Common Landscape Design Mistakes: Softening edges.
Why do we create gardens around a house? Is it to add color to the landscape? Is it to add interest? I think one of the most important aspects that gardens and landscapes provide is some softness to all the hard. Even the nicest house can feel overbearing without any plants in front of it to soften the structure. Those hard materials also come through the landscape in the form of walkways and driveways. Now, in our climate, it’s not realistic to plant along the edges of driveways due to snow plows and snow storage but what about the walkways that bring people from the driveway to the front door? They definitely add a bit of mass to the landscape. That’s why it’s nice to soften all those hard surfaces with plants. With most of the residential landscapes I see, the plants are placed so far off the walk, it’s like the walk and garden are two separate entities. Part of the job of a landscape designer or landscape architect is to create a landscape that is visually appealing and compliment the house. Treating the walkway as a cohesive part of the garden is an important part to creating an appealing landscape. How does the landscape and hardscape become one? By bring plants up to or even over the edge of the walkway. Softening the edges by blurring all the hard lines that run through the landscape with plants will make the landscape feel more comfortable.

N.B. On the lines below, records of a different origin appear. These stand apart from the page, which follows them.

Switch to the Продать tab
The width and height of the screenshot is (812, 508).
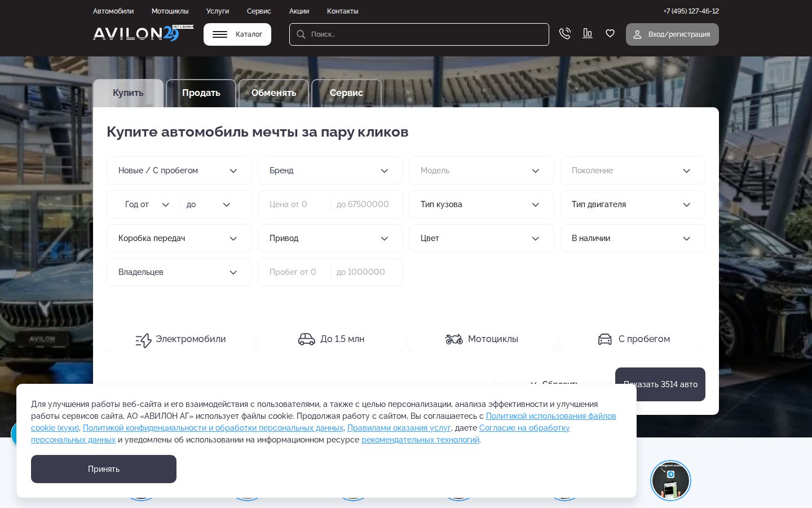tap(201, 93)
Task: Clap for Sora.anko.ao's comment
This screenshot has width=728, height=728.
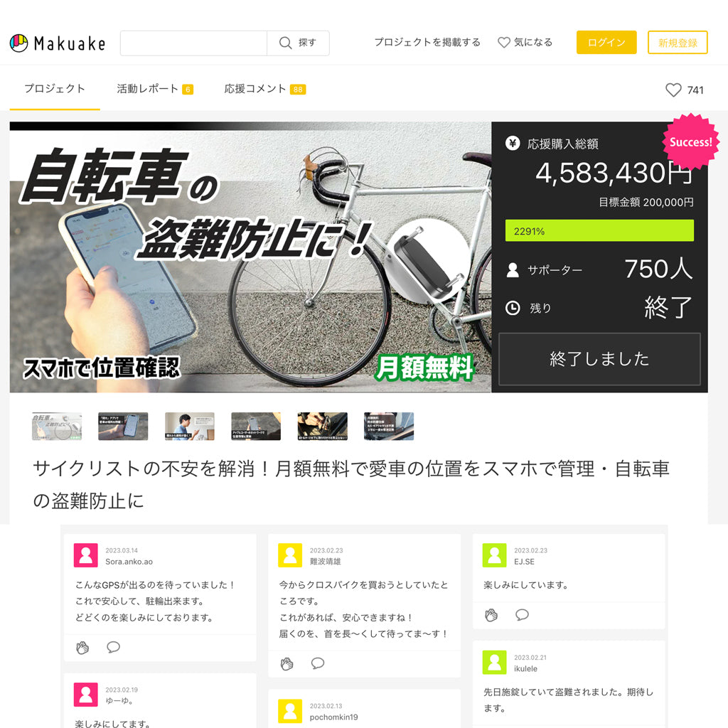Action: tap(82, 647)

This is a pretty common landscape dilema. Although it does make sense to keep shrubs off the driveway to keep them away from snow plow damage, there is no reason to live with a sea of mulch.

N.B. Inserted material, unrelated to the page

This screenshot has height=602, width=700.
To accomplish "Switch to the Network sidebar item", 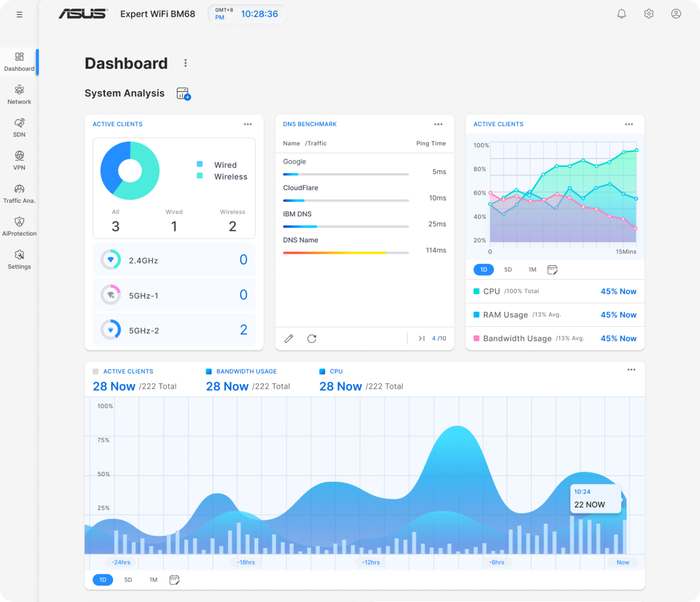I will pyautogui.click(x=19, y=94).
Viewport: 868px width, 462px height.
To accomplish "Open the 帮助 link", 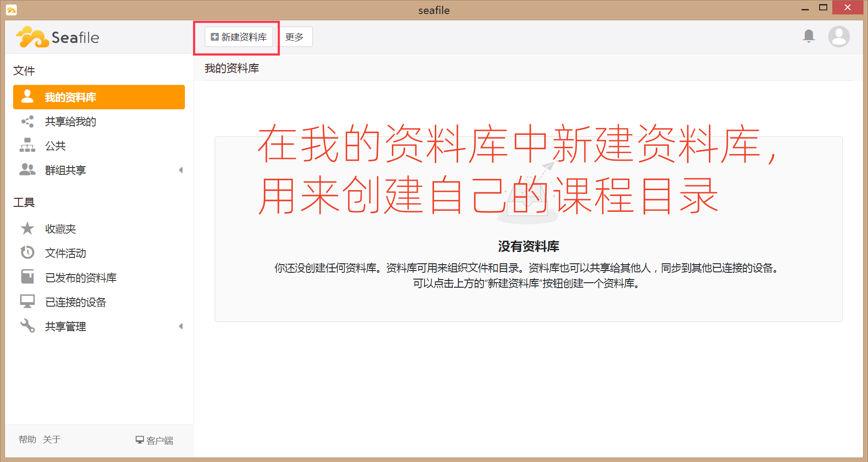I will [x=27, y=439].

In this Connecticut property we added another layer of plants in the space between the driveway and junipers. This herbaceous layer will be able to sustain snow as well as add more interest to the garden.
What a difference a year makes! This groundcover is starting to soften the edge of the driveway. Below are some other hard surfaces softened by plants.
Plants billowing over the edge of a walkway not only softens the landscape but it also helps create a cohesive bond between the walk and the overall landscape.